His team won't agree with his intentions, but right-hander Matt Harvey continues to rehab from Tommy John elbow surgery like a guy who wants to pitch this season.
Harvey made 20 pitches Tuesday, all fastballs, from a mound at the New York Mets spring facility in Port St. Lucie, Fla. It was first outing on the bump since his most recent start Aug. 24, 2013. Harvey felt so good during and after his session that he said:
“It feels like nothing ever happened. [...] It feels natural, it’s hard to wait.”
That's great, it's just that the Mets want to feel like nothing bad ever will happen again — or at least limit the possibility as much as possible. Harvey says he understands the risks of trying to come back from surgery at an accelerated pace, but he also says it's hard to know exactly what that means.

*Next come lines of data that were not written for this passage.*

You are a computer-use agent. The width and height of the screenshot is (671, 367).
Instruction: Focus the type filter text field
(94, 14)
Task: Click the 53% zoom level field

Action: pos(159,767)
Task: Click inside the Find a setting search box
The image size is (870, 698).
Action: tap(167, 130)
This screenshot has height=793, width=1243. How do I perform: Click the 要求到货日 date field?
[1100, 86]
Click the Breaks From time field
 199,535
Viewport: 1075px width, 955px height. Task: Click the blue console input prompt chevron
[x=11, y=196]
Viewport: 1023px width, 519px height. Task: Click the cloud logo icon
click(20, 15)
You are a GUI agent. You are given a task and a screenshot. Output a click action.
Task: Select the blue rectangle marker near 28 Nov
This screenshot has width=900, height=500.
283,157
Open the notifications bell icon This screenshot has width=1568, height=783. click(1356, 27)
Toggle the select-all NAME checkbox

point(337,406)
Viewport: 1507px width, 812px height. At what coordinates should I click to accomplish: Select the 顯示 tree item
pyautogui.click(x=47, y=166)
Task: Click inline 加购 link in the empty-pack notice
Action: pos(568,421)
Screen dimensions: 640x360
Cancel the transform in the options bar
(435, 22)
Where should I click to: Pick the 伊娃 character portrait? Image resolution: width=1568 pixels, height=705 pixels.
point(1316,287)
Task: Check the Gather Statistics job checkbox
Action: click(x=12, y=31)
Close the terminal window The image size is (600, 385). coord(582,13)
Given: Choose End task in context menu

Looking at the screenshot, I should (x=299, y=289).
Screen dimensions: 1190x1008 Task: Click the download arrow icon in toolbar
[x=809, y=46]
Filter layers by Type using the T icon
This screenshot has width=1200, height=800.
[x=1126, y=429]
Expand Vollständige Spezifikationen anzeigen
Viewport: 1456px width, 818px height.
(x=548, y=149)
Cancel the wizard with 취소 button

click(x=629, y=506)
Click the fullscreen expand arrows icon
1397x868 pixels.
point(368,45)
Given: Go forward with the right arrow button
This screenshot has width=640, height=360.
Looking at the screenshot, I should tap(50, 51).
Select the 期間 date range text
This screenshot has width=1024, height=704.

Here's more of what Harvey said:
Here's how the New York Daily News described the session:
Harvey threw off a mound Friday at Citi Field, catching some Mets executives off guard. Tuesday it was an official Met event with Harvey throwing in front of Mets major league rehab coordinator Jon Debus, PR guru Jay Horwitz, teammate Jeremy Hefner — who is also working his way back from Tommy John surgery — original Met Al Jackson and a handful of media members.
The 25-year-old threw hard, popping the catcher’s glove on most of the 20 pitches, showing his displeasure just once on a ball low and outside. But one errant pitch couldn’t quell his enthusiasm and confidence that he can pitch in the majors this year, despite just having had surgery in October. It usually calls for a 12-to-18 month recovery time.
We're nearly at 12 months now, with about eight weeks left in the season. The six-month window until spring training is a long time for Harvey to wonder. The Daily News notes that Mets general manager Sandy Alderson says that Harvey might continue to throw through October — presumably on the side — before shutting down for the winter, which means no winter ball. Harvey wants badly to get back in a real game before that happens.
The Mets can be big curmudgeons, which Harvey has experienced first hand over non-baseball stuff, like his social/social media habits. He might have some trouble trusting them. But it's probably better if he defers to their judgment on this injury. It's his life, but he's also their commodity. The safest way, after Tommy John, is best.